■ OBJECTIVE A
Update the rows from the first one through the line containing "Looking at the screenshot, I should point(27,114).", putting "print icon" in place of "download icon" and leaving everything else unchanged.
--- Begin DOCUMENT ---
Twitter is the second most popular social network (next to Facebook), allowing users to post, or “tweet,” messages no longer than 140 characters. Approximately 1 billion tweets go online every week. The volume of messages, and their brevity, makes them ideal for extracting information easily.

Along with fellow researchers from Britain and Italy, the Israelis suggest transportation planners should be ready to analyze tweets posted after mass events, like sports matches, as a novel and accurate way to gather and disseminate data on transportation snafus including heavy traffic, “bottlenecks,” safety hazards and the availability of public buses and trains.

Their study was published the first week of September in the journal Procedia Social and Behavioral Sciences, and was presented at the 16th Euro Working Group on Transportation in Portugal.

The three year study began in 2011, led by Susan Grant-Muller from the Institute of Transport Studies at the University of Leeds and funded by the Worldwide Universities Network (WUN). Participating researchers included Kuflik, Einat Minkov and Itai Schor from the University of Haifa; Ayelet Gal of the Technion-Israel Institute of Technology; and Silvio Nocera from the University of Venice.
--- End DOCUMENT ---
--- Begin DATA FOR THIS TASK ---
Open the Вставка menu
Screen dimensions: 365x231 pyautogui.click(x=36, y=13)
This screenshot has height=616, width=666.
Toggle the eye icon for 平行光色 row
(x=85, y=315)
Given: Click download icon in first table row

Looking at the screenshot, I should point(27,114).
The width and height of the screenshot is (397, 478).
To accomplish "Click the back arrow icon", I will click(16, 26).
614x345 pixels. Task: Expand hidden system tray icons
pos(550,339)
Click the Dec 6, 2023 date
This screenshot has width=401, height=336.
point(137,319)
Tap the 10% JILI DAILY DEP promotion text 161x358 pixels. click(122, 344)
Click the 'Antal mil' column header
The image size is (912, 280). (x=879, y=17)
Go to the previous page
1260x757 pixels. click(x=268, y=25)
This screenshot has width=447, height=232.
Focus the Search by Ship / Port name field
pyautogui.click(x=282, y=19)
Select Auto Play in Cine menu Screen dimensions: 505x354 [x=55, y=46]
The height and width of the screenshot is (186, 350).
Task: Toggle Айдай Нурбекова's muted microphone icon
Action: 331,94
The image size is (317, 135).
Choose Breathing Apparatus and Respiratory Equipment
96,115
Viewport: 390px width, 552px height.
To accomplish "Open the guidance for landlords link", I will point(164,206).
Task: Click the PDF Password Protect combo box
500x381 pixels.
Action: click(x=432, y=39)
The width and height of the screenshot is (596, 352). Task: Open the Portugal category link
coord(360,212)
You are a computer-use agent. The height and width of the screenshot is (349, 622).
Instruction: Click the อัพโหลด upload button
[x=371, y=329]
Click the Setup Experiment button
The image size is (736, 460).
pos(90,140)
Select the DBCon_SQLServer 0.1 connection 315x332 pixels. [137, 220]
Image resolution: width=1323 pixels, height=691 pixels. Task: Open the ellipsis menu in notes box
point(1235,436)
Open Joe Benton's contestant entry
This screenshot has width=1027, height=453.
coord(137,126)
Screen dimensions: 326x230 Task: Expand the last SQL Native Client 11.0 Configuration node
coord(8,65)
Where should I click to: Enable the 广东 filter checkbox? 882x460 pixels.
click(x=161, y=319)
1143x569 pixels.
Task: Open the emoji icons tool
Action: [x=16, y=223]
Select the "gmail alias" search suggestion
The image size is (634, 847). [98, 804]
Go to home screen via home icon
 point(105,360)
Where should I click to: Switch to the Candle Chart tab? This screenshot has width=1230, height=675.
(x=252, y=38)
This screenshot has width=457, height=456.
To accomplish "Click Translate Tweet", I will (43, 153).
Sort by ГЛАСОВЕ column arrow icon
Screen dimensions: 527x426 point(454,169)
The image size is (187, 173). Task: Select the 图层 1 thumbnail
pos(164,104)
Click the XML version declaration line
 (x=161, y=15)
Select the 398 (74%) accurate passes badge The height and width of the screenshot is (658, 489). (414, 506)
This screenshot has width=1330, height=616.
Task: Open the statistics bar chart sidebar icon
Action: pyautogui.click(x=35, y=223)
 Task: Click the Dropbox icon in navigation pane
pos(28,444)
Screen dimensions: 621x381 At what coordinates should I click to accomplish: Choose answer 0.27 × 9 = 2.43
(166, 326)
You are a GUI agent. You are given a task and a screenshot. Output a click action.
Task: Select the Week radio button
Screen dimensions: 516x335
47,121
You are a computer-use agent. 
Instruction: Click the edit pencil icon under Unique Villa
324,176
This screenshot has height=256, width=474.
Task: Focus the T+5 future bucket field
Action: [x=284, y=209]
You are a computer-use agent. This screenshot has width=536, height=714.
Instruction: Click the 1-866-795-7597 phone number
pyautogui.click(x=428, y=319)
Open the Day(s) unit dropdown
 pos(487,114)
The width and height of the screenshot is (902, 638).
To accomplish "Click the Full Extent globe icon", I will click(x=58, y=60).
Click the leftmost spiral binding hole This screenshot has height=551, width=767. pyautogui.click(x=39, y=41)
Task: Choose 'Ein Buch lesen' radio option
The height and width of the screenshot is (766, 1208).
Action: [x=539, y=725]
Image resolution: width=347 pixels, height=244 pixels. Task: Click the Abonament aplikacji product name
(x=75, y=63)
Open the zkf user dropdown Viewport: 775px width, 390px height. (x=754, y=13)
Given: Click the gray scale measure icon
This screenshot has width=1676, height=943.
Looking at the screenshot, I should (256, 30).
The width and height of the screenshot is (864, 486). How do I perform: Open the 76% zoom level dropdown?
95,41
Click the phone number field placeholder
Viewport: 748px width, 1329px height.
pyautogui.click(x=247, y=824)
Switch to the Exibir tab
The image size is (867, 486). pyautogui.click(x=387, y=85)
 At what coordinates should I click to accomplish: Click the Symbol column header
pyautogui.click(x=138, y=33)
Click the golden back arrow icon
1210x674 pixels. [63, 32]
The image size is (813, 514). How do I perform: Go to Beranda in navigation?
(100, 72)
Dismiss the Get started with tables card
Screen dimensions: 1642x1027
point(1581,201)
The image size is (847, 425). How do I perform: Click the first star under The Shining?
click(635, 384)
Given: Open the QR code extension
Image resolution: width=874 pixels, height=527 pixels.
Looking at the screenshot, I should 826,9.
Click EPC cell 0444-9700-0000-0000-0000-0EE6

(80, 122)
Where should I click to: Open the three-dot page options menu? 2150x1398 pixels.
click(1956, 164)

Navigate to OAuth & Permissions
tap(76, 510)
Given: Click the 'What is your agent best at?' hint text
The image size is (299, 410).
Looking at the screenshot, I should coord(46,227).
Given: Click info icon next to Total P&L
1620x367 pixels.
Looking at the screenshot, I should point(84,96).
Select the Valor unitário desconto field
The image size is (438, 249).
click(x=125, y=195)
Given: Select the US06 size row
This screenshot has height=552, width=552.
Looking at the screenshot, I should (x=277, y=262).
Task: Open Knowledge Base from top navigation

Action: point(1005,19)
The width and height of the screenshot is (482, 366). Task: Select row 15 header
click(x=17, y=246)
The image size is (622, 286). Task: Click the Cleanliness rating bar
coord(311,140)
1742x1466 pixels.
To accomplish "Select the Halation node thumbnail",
--- End DATA FOR THIS TASK ---
■ OBJECTIVE B
Copy the part of the passage on tweets and transportation that runs from "Their study was" to "Transportation in Portugal.".

■ RIGHT ANSWER A
Open the Вставка menu
Screen dimensions: 365x231 pyautogui.click(x=36, y=13)
This screenshot has height=616, width=666.
Toggle the eye icon for 平行光色 row
(x=85, y=315)
Given: Click print icon in first table row

Looking at the screenshot, I should point(27,114).

■ RIGHT ANSWER B
Their study was published the first week of September in the journal Procedia Social and Behavioral Sciences, and was presented at the 16th Euro Working Group on Transportation in Portugal.